La réponse du ministre des Affaires étrangères a tenté de contredire les affirmations de Trump, qui dans son message a assuré que « la majorité de ces Cubains sont morts » après l'attaque américaine à Caracas et que « il n'y aura plus de pétrole ni d'argent pour Cuba : zéro ».
Rodríguez Parrilla a défendu le droit de l'île à maintenir ses relations commerciales avec d'autres pays « sans interférence ni subordination aux mesures coercitives unilatérales des États-Unis », soulignant que « le droit et la justice sont du côté de Cuba ».
Le chancelier a également accusé Washington de "se comporter comme un hégémon criminel et incontrôlé qui menace la paix et la sécurité, non seulement à Cuba et dans cet hémisphère, mais dans le monde entier".
L'échange se déroule dans un climat régional chargé de tensions après l'opération militaire américaine qui a capturé Maduro à Caracas.
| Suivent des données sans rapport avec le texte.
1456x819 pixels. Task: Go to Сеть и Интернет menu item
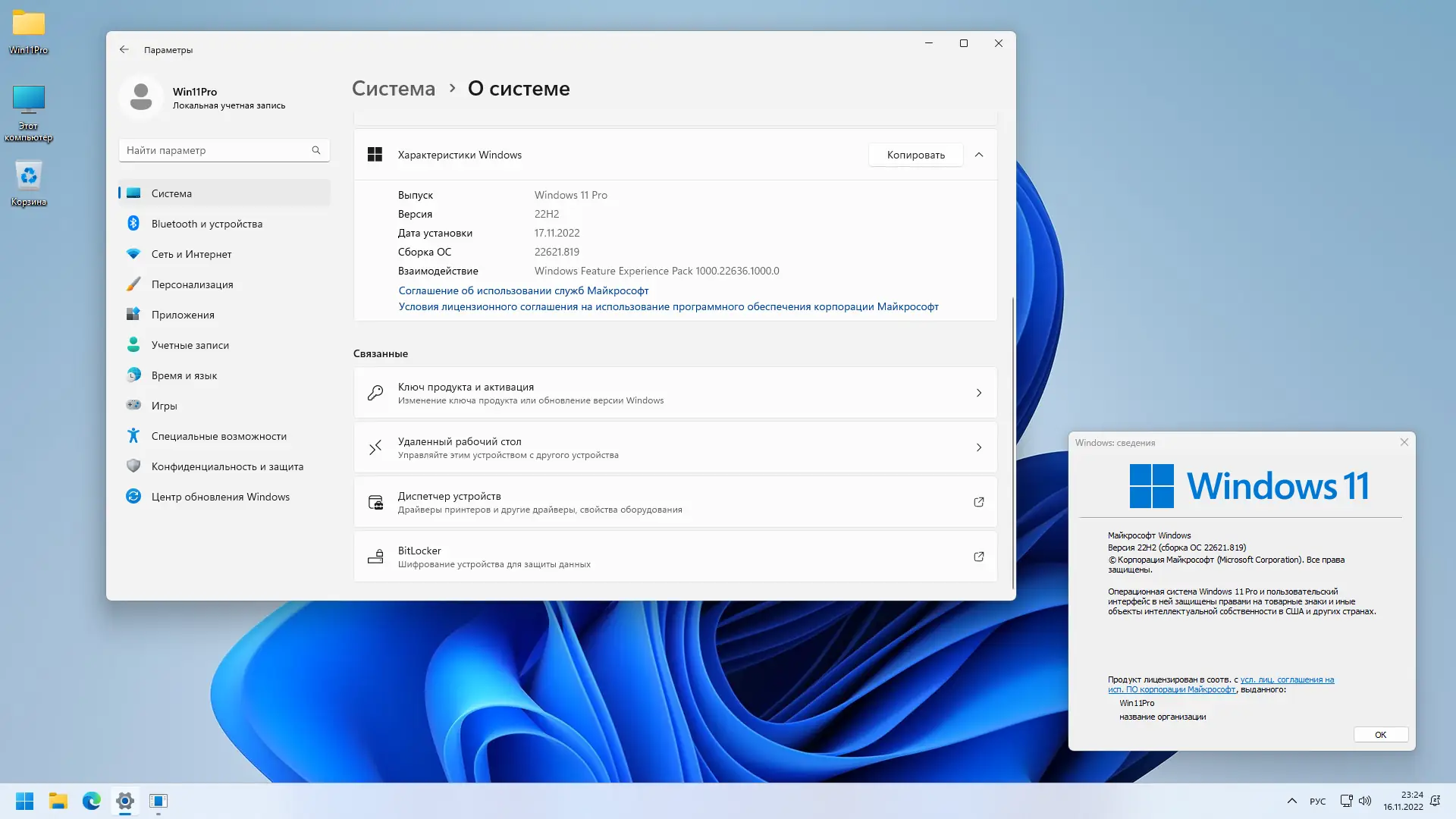click(191, 254)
Des sources diplomatiques ont confirmé que Washington maintient Cuba sous "straite observation" en raison de sa possible implication dans les réseaux de sécurité vénézuéliens et n'écarte pas des sanctions supplémentaires.
À La Havane, le régime totalitaire essaie de projeter une image de résistance, avec des exercices militaires et des messages de « unité et fermeté », mais les avertissements en provenance de Washington et la perte de son principal allié politique et économique placent le gouvernement de Miguel Díaz-Canel devant un scénario inédit de vulnérabilité.
La réponse de Rodríguez Parrilla, bien que provocante, laisse entrevoir une tentative de contenir l'impact politique des déclarations de Trump et de réaffirmer la narration officielle : Cuba résiste, mais ressent le coup.